◆ Your task: Please give back, word for word, each line from the start of the entries through the one in which "Given: Click the Feedback button" is found.

◆ Collected data entries:
........

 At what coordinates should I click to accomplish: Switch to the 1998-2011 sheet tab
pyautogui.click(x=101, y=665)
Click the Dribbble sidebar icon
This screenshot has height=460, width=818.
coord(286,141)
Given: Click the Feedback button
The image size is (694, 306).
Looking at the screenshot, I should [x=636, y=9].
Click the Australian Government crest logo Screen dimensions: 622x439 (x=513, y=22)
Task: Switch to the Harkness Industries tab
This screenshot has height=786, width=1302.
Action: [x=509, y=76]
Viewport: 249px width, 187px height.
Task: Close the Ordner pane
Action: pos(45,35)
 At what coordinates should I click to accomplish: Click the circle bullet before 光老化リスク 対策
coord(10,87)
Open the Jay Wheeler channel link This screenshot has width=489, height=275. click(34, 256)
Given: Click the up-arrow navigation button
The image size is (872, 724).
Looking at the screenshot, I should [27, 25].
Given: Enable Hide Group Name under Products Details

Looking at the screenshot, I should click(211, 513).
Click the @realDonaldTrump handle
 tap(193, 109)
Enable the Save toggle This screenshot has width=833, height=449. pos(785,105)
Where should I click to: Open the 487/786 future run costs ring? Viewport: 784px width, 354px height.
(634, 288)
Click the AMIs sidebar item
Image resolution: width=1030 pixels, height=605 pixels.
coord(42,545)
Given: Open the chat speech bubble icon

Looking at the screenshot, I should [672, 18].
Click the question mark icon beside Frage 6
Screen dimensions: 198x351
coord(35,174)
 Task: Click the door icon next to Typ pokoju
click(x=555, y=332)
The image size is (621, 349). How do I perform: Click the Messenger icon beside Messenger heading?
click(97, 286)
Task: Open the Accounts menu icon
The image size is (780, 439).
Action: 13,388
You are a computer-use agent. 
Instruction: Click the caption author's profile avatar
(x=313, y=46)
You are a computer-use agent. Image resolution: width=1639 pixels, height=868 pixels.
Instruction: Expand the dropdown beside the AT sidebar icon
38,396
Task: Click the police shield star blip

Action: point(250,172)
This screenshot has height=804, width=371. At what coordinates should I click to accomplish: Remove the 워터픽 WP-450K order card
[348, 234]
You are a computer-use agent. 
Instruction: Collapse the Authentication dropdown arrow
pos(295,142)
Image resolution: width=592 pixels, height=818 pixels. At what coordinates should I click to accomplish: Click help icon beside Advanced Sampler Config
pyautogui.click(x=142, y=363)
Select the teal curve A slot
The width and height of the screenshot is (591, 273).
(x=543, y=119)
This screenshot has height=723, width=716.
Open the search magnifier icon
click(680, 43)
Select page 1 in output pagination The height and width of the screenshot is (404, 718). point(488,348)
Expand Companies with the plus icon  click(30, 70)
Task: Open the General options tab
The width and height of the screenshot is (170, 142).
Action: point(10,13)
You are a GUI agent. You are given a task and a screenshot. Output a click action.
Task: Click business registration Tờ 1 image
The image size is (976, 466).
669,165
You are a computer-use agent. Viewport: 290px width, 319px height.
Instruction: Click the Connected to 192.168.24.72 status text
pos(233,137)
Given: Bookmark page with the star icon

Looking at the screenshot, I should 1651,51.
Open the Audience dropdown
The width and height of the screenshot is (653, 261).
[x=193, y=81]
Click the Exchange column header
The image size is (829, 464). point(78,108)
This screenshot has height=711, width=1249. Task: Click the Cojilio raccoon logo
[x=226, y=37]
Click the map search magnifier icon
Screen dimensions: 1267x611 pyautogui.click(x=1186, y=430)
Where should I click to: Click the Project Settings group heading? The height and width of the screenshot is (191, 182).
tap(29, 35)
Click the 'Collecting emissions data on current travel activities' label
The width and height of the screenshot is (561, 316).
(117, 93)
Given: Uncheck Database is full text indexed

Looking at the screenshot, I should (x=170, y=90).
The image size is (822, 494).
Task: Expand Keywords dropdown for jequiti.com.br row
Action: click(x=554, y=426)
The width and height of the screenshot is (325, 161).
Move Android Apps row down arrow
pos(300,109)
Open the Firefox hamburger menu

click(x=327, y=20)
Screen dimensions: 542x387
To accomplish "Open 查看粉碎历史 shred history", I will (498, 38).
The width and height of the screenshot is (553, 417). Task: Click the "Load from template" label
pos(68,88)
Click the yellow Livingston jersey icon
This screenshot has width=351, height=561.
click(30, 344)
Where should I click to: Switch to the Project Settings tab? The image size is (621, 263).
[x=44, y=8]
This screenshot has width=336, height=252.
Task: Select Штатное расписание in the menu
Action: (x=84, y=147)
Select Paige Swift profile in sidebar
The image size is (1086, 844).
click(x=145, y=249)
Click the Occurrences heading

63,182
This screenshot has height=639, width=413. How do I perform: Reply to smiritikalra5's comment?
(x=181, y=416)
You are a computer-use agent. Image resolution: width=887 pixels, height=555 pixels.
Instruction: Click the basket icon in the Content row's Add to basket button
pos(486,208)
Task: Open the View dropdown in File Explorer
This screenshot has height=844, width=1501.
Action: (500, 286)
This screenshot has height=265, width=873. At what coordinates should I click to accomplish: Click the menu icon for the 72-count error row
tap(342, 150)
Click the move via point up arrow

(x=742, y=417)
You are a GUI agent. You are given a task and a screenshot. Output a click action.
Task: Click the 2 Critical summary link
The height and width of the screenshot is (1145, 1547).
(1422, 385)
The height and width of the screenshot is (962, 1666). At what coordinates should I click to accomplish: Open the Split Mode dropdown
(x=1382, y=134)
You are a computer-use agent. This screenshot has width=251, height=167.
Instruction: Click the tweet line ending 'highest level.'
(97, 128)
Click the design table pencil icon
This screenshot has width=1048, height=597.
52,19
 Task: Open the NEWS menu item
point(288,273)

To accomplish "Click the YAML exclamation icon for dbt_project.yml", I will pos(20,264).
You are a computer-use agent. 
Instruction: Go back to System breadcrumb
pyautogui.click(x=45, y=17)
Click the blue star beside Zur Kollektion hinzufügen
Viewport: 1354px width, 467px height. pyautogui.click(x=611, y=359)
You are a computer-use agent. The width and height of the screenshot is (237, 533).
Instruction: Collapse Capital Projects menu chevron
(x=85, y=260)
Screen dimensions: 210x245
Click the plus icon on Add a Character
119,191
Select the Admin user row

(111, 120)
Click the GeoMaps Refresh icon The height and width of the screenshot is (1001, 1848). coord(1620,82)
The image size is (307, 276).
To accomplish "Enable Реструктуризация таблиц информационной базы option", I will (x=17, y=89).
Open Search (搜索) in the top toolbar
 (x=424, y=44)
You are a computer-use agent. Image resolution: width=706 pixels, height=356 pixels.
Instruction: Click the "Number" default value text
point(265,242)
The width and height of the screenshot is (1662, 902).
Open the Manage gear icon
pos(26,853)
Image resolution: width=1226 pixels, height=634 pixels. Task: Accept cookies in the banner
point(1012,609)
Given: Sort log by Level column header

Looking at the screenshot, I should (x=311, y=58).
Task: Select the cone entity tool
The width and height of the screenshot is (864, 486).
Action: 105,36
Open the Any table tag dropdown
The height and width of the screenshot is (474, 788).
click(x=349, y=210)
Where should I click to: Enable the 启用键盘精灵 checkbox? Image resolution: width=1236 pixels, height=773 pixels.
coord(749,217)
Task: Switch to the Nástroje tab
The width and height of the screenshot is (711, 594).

........

◆ Solution:
 At what coordinates should I click to accomplish: Switch to the 1998-2011 sheet tab
pyautogui.click(x=101, y=665)
Click the Dribbble sidebar icon
This screenshot has height=460, width=818.
coord(286,141)
Given: Click the Feedback button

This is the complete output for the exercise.